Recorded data
Start

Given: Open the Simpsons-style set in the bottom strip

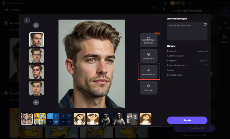Looking at the screenshot, I should pyautogui.click(x=40, y=119).
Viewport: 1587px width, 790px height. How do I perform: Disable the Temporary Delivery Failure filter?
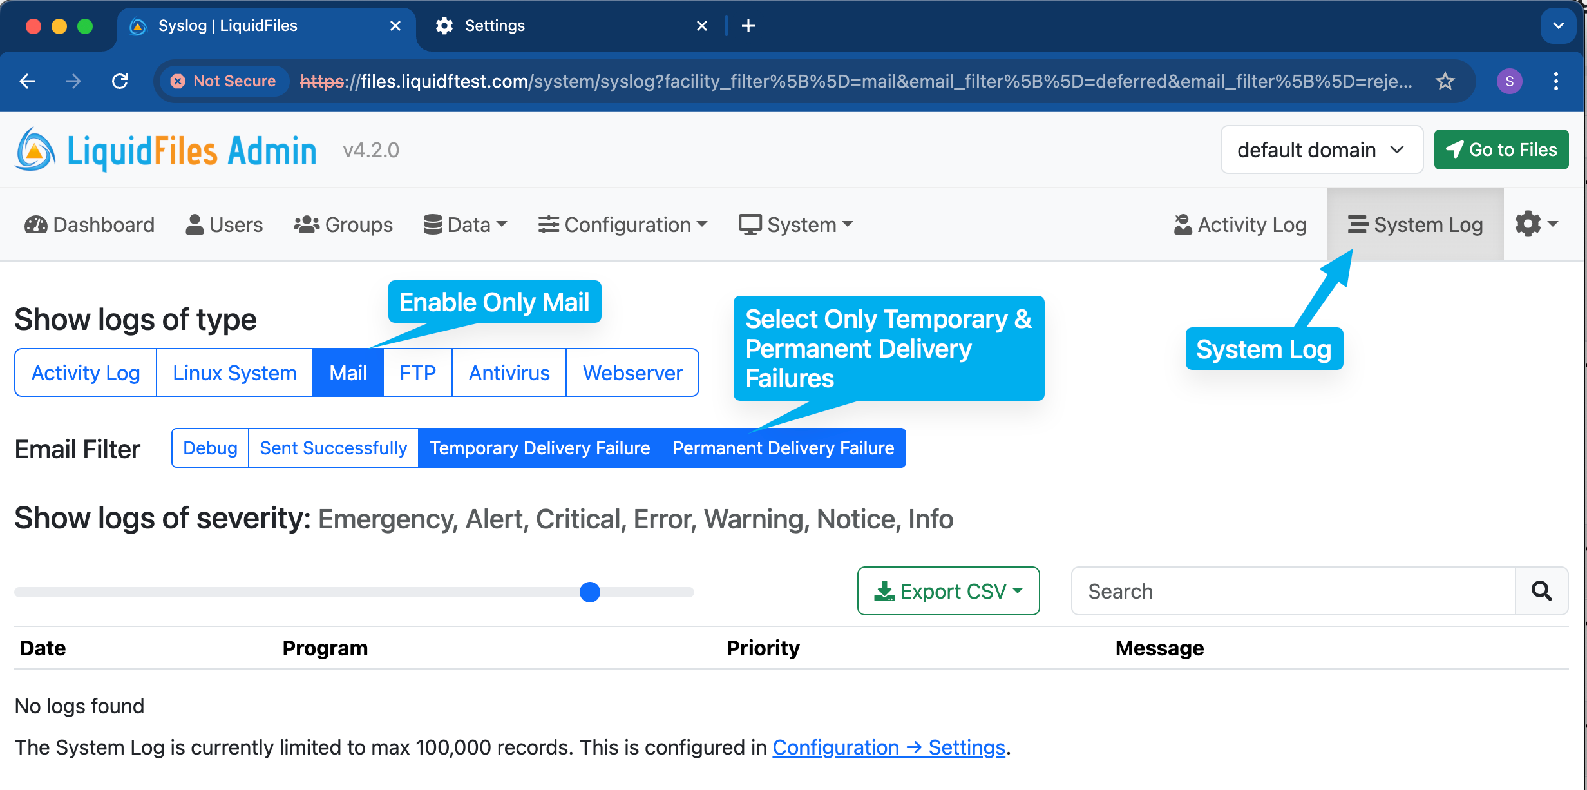540,447
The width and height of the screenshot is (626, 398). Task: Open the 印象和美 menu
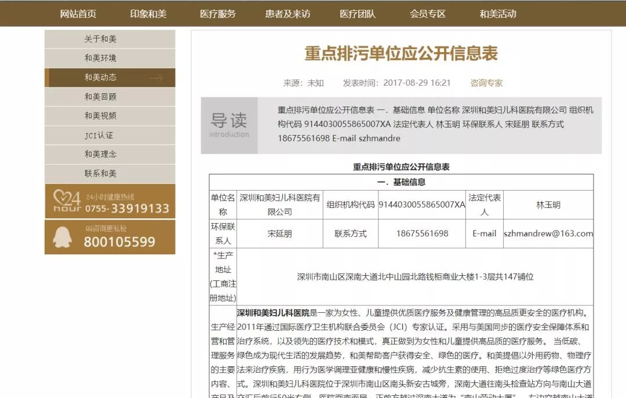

End

WHAT IS REQUIRED: Gather every line of the records that contains the word "Open".

EXERCISE RESPONSE:
Given: Open the Simpsons-style set in the bottom strip
The width and height of the screenshot is (626, 398). Task: Open the 印象和美 menu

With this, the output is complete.